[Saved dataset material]

■ ■ ■ ■

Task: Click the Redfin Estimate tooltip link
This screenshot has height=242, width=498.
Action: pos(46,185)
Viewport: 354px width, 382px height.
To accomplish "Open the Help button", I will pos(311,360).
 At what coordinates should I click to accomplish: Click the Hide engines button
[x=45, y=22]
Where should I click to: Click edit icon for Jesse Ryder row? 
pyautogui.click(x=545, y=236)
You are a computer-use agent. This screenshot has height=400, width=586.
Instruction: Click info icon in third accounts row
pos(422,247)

■ ■ ■ ■

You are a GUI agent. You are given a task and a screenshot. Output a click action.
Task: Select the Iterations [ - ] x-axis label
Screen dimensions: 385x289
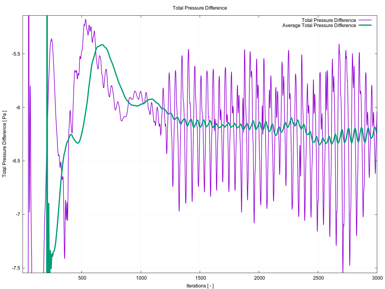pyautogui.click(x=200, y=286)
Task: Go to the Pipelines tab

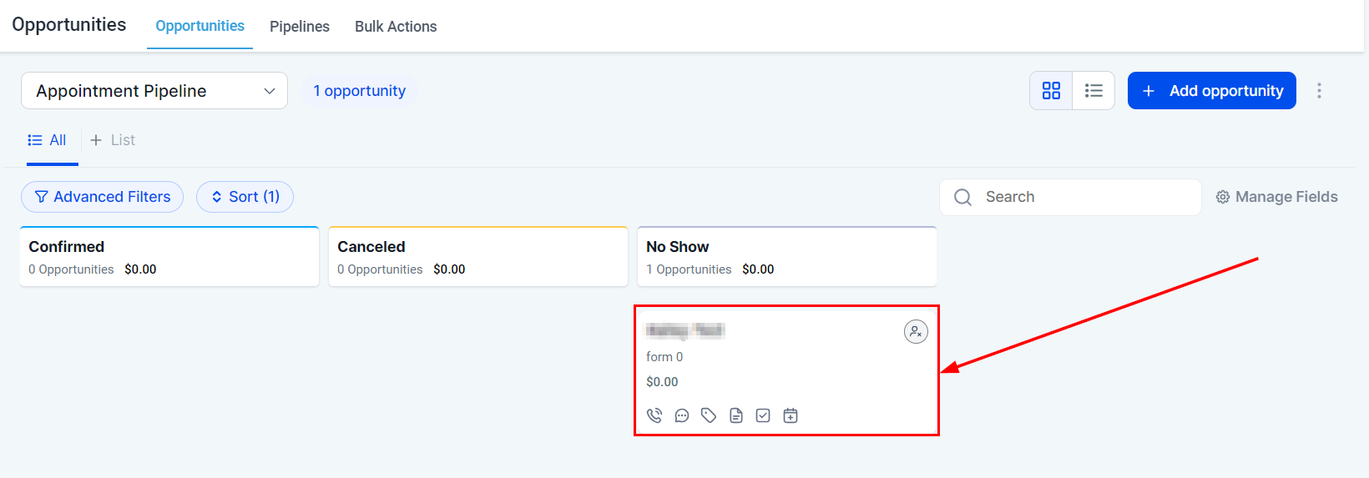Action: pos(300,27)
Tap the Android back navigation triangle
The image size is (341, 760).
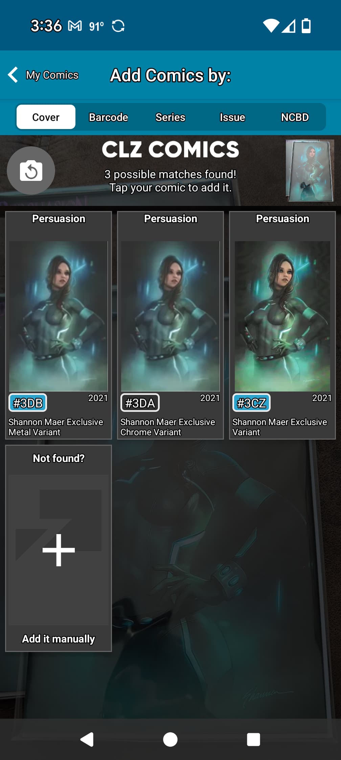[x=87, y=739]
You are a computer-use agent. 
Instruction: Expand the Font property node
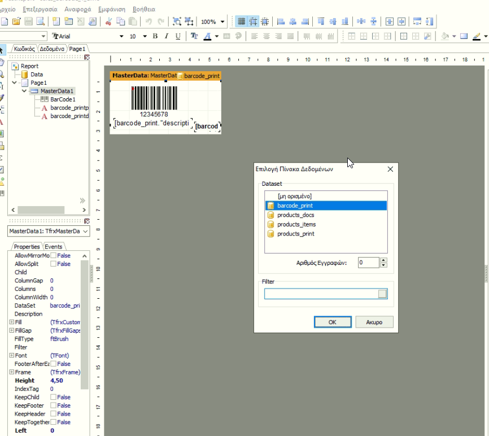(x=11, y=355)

■ ■ ■ ■

◆ **DIRECTION**: Rewrite every line of the material between the line containing "Viewport: 354px width, 382px height." and the line containing "pyautogui.click(x=545, y=236)", both included, with all requests kept. Add 19 to each coordinate in the answers.

◆ **ANSWER TO THIS EXERCISE**:
Viewport: 354px width, 382px height.
To accomplish "Open the Help button", I will pos(330,379).
 At what coordinates should I click to accomplish: Click the Hide engines button
[x=64, y=41]
Where should I click to: Click edit icon for Jesse Ryder row? 
pyautogui.click(x=564, y=255)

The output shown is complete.